-------- Provided passage --------
Simplify the application and maintanence of model specific optimization patterns

As part of adding support https://github.com/openxla/iree/pull/16854/ it might be useful to have a way to easily inject model specific optimizations that could be useful to have.

Main findings. 1) There are some cases where certain one-off fusions are useful to do as pattern based rewrites. One such example is the "horizontal" fusion used to combine multiple GEMMs into a single GEMM. These might be legitimate patterns to have run always (but they do introduce artifacts that might affect how things get fused. The patterns are also slightly different based on the data types. 2) This can be a C++ pass that is invoked as a preprocessing. This support exists already, but to use this the pass needs to be "built" with IREE, so the pass needs to be in tree or in a "deployment" fork.

Would be useful to have a way to inject such patterns without having them built with the compiler

Covered Commits

Immediate next steps

PDLL-based pattern rewrites seem like a good fit to allow custom program rewrites (with potential helper functions exposed in IREE).
--------
▶ _Stated goal 1_:
In the issue on model-specific optimization patterns, transcribe the portion starting at "Would be useful" and ending at "exposed in IREE).".
-------- Dataset records --------
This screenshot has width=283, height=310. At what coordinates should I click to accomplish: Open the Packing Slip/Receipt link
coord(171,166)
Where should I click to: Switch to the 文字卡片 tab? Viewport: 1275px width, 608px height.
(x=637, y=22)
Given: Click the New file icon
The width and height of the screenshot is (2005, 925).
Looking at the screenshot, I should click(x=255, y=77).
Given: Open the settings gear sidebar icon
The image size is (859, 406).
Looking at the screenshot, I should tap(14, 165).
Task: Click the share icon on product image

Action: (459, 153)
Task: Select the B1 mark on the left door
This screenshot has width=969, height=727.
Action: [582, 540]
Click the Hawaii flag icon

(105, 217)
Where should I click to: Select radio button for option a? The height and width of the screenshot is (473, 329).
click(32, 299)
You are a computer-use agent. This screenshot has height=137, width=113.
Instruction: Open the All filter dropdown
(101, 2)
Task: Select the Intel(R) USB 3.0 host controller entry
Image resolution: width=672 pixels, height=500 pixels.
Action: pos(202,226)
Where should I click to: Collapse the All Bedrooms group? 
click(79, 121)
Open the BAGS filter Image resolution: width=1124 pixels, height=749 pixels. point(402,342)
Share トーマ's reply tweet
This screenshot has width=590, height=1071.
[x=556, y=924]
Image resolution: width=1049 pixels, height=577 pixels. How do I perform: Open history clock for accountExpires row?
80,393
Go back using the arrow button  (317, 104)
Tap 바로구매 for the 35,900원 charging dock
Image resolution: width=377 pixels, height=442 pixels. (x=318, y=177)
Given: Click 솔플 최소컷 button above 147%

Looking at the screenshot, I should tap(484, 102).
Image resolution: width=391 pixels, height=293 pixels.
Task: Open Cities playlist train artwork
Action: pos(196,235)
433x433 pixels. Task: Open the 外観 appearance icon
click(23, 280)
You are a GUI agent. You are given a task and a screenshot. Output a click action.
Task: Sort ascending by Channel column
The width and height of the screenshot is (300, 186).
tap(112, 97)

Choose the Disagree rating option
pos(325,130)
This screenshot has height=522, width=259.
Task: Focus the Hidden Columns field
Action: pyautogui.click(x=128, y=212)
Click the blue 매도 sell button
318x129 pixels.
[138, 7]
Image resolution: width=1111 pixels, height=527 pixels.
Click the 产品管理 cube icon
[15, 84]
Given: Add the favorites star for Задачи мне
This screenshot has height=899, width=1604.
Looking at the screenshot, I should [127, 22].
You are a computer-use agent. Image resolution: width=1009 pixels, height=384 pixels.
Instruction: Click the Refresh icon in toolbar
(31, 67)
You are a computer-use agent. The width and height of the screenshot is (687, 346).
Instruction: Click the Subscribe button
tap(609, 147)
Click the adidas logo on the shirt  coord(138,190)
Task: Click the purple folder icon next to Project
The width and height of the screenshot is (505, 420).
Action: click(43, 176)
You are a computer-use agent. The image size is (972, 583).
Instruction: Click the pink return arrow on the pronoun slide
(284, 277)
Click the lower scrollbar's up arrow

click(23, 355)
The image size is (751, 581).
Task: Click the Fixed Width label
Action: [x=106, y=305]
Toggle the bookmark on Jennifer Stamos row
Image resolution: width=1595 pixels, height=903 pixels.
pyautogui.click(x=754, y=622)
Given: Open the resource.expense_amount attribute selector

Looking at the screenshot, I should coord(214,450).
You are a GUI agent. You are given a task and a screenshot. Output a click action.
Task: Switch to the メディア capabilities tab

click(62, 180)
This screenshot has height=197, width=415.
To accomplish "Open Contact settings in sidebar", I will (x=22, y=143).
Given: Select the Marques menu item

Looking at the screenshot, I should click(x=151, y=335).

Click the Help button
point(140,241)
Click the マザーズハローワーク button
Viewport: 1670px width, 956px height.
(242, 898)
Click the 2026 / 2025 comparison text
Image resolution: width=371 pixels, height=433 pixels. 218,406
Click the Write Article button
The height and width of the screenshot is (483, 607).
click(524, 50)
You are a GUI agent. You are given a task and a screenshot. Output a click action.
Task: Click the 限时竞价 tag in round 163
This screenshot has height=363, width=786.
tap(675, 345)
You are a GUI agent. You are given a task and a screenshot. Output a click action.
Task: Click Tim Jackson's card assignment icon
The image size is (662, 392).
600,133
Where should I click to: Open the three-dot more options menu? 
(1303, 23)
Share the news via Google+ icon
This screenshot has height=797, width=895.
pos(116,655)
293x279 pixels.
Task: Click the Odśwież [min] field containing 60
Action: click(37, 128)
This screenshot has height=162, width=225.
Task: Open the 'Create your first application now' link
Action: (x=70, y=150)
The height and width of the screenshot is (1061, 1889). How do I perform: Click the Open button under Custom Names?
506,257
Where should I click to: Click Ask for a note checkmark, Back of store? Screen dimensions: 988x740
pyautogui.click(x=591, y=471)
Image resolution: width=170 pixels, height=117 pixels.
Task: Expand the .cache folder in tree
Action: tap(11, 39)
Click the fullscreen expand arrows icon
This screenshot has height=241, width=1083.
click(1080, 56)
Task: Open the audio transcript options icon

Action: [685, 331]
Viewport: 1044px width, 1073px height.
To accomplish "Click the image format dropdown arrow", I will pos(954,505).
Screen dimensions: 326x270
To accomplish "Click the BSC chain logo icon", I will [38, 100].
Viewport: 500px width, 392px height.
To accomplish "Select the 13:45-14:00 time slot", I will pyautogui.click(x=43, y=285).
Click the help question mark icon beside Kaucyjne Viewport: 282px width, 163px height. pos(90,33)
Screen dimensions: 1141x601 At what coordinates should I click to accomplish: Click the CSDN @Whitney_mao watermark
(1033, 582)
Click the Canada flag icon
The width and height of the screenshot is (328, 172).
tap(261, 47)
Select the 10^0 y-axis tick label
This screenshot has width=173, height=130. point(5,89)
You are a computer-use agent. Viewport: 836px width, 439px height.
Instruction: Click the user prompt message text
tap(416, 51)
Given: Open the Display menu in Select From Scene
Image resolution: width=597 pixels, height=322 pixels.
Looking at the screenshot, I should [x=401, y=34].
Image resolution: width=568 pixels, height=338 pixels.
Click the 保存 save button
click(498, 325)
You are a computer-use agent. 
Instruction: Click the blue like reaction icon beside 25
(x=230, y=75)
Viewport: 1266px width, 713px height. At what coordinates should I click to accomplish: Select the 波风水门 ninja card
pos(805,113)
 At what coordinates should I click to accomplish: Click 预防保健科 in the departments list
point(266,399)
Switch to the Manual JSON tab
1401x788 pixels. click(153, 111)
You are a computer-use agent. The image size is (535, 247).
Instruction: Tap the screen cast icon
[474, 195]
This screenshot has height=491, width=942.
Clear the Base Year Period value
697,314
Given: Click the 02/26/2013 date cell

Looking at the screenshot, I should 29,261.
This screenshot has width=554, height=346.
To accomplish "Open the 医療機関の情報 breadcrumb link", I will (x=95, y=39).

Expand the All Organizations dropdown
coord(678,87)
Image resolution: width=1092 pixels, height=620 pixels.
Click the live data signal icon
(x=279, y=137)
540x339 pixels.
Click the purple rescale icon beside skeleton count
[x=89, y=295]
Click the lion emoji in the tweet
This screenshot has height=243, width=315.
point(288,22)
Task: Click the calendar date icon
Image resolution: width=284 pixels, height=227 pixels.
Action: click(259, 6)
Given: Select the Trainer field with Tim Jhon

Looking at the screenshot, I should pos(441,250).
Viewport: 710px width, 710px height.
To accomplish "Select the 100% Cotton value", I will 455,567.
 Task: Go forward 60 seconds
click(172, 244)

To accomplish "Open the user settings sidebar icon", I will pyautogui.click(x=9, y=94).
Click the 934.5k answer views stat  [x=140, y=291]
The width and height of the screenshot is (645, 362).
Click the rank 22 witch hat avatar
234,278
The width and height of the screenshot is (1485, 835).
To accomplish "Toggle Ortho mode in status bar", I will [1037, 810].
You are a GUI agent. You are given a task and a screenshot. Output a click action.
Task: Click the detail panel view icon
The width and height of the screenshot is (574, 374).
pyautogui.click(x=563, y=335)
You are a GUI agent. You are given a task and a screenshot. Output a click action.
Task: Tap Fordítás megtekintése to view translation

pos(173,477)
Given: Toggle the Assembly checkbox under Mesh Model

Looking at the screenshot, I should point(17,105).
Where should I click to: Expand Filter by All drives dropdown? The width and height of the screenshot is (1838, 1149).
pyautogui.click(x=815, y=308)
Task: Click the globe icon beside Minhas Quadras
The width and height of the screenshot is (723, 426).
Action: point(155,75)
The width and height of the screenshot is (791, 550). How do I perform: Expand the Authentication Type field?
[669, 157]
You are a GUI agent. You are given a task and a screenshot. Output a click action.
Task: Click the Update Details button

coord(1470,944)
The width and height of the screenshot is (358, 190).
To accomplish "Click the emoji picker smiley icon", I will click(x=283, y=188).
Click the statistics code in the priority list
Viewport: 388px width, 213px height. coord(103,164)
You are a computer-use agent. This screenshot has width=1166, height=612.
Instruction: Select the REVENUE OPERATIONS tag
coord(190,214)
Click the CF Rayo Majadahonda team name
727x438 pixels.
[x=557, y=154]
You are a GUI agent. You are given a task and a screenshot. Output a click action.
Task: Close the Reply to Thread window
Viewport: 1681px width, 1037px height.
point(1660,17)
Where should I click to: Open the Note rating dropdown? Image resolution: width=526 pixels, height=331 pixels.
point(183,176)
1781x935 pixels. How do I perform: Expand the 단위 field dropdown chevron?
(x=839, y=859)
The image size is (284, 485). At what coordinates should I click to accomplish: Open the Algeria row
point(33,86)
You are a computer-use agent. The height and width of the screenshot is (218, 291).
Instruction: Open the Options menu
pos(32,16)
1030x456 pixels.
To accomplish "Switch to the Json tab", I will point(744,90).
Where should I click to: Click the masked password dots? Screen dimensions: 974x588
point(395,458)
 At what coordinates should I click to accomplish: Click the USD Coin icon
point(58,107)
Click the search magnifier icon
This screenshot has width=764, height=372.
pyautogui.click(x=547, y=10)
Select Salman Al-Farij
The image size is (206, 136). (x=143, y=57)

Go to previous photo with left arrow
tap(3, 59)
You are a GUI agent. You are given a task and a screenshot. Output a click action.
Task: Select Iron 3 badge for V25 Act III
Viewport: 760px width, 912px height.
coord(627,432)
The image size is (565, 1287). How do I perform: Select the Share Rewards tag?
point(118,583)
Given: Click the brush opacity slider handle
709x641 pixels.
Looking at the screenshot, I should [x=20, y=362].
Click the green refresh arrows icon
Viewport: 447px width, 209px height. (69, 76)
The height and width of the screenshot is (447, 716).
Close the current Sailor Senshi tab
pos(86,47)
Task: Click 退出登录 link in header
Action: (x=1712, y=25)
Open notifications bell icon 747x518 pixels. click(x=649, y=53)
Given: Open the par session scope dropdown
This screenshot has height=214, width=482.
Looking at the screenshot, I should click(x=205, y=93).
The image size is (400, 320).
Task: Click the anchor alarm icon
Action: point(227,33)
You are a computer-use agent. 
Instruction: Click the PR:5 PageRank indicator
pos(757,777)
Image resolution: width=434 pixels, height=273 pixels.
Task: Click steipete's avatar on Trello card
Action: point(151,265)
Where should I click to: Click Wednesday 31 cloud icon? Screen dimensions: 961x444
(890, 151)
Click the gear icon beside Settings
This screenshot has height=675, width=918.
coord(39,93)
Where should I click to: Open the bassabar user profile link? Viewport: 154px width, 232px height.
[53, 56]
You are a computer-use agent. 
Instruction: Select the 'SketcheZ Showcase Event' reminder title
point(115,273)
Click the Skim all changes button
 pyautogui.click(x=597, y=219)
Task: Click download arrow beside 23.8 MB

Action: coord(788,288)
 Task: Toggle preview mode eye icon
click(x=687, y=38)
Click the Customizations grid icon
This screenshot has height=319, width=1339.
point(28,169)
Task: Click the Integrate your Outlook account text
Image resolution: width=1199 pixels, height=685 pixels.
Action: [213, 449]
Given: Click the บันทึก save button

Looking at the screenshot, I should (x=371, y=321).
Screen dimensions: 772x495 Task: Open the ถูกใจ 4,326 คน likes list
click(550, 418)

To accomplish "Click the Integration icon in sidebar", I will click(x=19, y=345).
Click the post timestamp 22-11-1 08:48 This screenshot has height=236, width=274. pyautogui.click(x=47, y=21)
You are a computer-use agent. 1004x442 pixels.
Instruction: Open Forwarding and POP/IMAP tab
--------
▶ _Stated goal 2_:
Reproduce word for word the lines of the listing, starting at its first line and ending at the line that contains "Action: (459, 153)".

▶ _Correct answer 1_:
Would be useful to have a way to inject such patterns without having them built with the compiler

Covered Commits

Immediate next steps

PDLL-based pattern rewrites seem like a good fit to allow custom program rewrites (with potential helper functions exposed in IREE).

▶ _Correct answer 2_:
This screenshot has width=283, height=310. At what coordinates should I click to accomplish: Open the Packing Slip/Receipt link
coord(171,166)
Where should I click to: Switch to the 文字卡片 tab? Viewport: 1275px width, 608px height.
(x=637, y=22)
Given: Click the New file icon
The width and height of the screenshot is (2005, 925).
Looking at the screenshot, I should click(x=255, y=77).
Given: Open the settings gear sidebar icon
The image size is (859, 406).
Looking at the screenshot, I should tap(14, 165).
Task: Click the share icon on product image

Action: (459, 153)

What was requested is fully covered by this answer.